This story from Black Static #23 was the first appearance in the magazine of American writer Robert Davies, who was previously published in Interzone back in 2006. The story was the winner of a competition Black Static ran in conjunction with the 2011 World Horror Convention.
It’s a relatively straightforward piece that conflates the idea of organ harvesting, popular in such films as Paradise Lost and Urban Legend, with stories of alien abduction and experimentation and Cronenberg style body horror.
The first line grabs the attention and pitches us straight into this terrible situation – ‘When Jackson Cade woke and felt his right lung missing, he knew the Harvesters had come again.’
Only these aliens don’t simply take. They give as well – ‘A strange, gelid weight throbbed where his lung had been, shivering with each frantic pump of his heart.’
But in the very next paragraph we are presented with a pointer to a somewhat more prosaic explanation of what is going on with Jackson Cade, when our hero stumbles out of bed ‘knocking over empty beer bottles’. As the story progresses a picture emerges of a man whose life is in meltdown, his marriage breaking up, hanging on to his job by the skin of his teeth, his sleep constantly broken by the sound of sirens and the smell of burning, while alcohol consumption remains a recurring theme.
The alterations to his body which, whether imagined or real, are inflicted by the Harvesters, seem to reflect and symbolise other changes in his circumstances, with both sets of change beyond his control, or at least that appears to be his rationale for what is going down. Things are done to Jackson Cade. He takes no responsibility himself.

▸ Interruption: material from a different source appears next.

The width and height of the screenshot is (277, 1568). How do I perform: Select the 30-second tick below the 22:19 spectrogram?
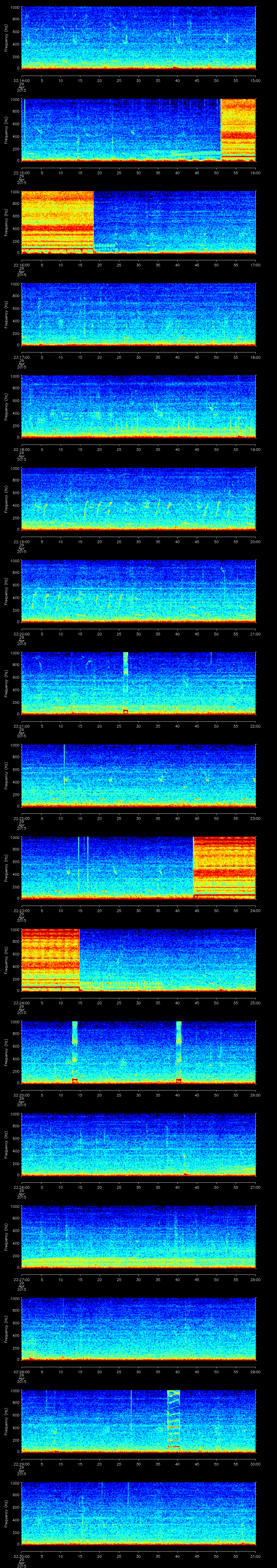(x=139, y=541)
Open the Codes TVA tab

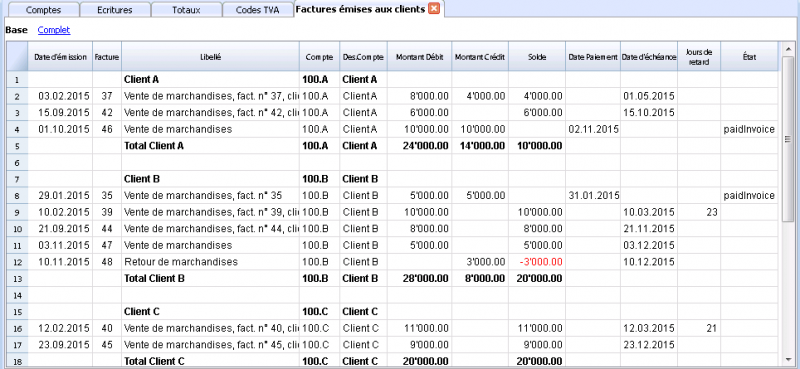pyautogui.click(x=258, y=10)
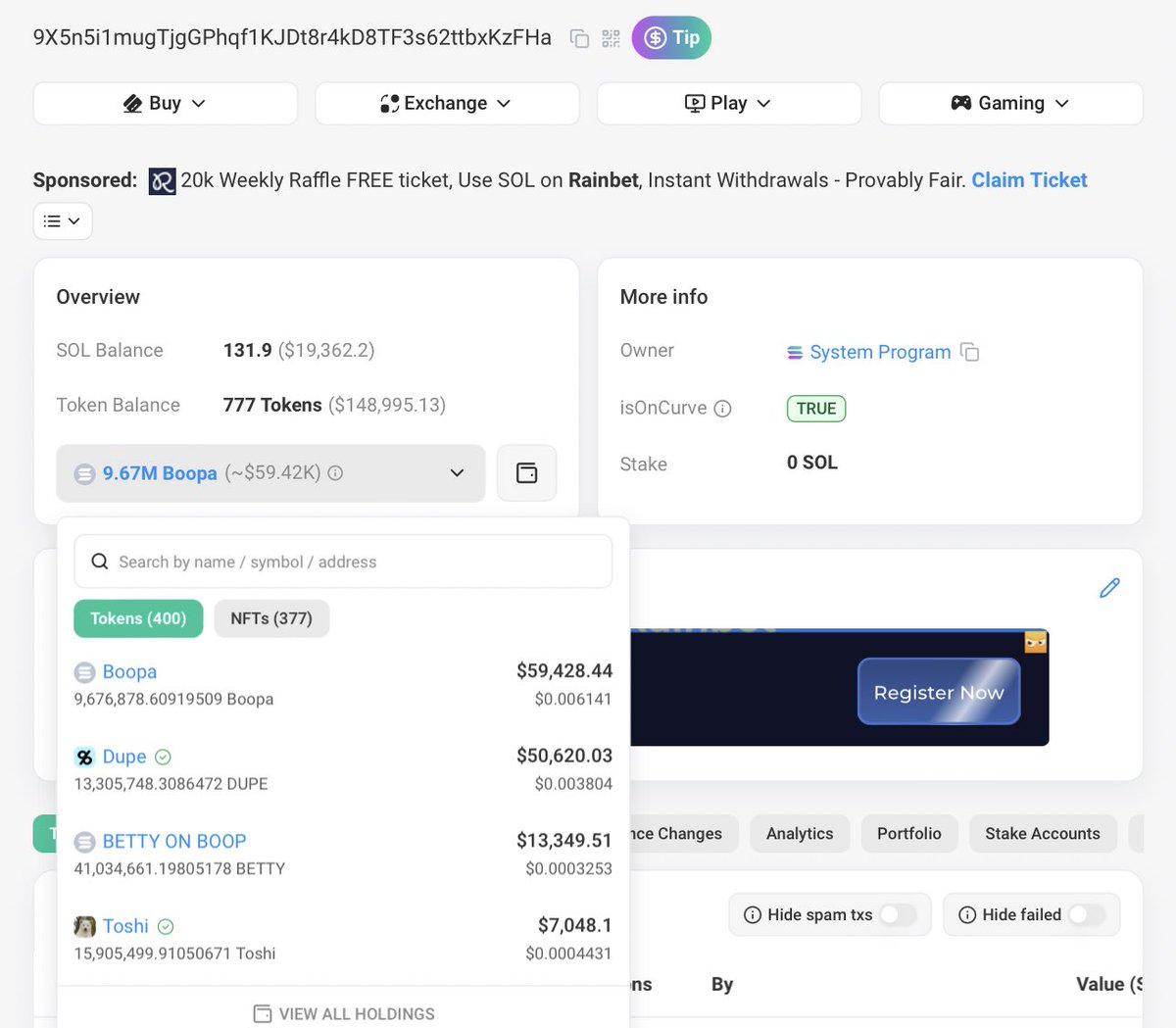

The process escalates when his wife leaves him, and he learns that everyone except him knew she was having an affair – ‘That night the Harvesters took his testicles.’ Cade has been emasculated. Rejected by long suffering Sheila he turns to his usual source of comfort, but ‘even after thirteen beers, Cade couldn’t fall asleep.’
The Harvesters grow ever more rapacious – ‘They took the bones in two toes, and a kneecap, six ribs, and his pancreas. They even took his medulla oblongata’. In his imagination the insectoid lifeforms take his body parts back to some alien dimension where their queen feasts on them.
And yet, Cade is still aware of the possibility that he may be going mad, and so decides to test the hypothesis – ‘He stretched the swollen scrotum as tightly as he could; red arterial threads were visible. He pressed the blade against the skin.’ This attempt at self-mutilation is interrupted by the arrival of a work colleague, to tell him that he is in danger of losing his job, but Cade sees Doug as just another Harvester.
Cut and bleeding, Cade goes to the hospital ER, but the nurse is another Harvester, and so he leaves, stumbling home in such a state that ‘the warmth running down his legs and pooling in his shoes wasn’t just piss.’
Harrowing scenes of mental and physical dissolution follow, after a moment of peace, with the Harvesters implanting their young in Cade’s body, and the only option left to him if he wishes to thwart their designs, the ignominy of suicide by beer bottle – ‘He had little thoughts left; more madness than coherence, surely, beautiful warm radiant madness.’
At the end ‘he had come too far undone for any meaning to be clear’.
The final impression left by the story, is not so much that of harvesting but of the unravelling of a man’s personality, the sense that Jackson Cade has been broken by pressures, both individual and societal, that he is unable to bear, and that terrible as it is, his whole situation with the Harvesters is also a form of escape for him from those pressures (‘beautiful warm radiant madness’).
Davies’ writing is explicit and often repellent in the way it focuses on what is being done to/by Cade, but never gratuitous and never allowing us to lose sight of the fact that his protagonist, while not a good man by conventional standards, is undeserving of what happens to him, with the Harvesters representing those forces which are too much for Cade, which crush him down and collude in his death.
In the end perhaps the story “Harvesting” echoes the most is Kafka’s “Metamorphosis”, albeit seen in the surface of a distorting mirror, where Cade’s fate is to reject help and be thrown back on his own resources in the most terrible manner, his psyche splintering and fracturing even as he commits atrocities on his body. Unlike Gregor Samsa he cannot change, can only stumble and fall, becoming the victim of inimical entities that, perhaps and perhaps not, exist only in his own mind.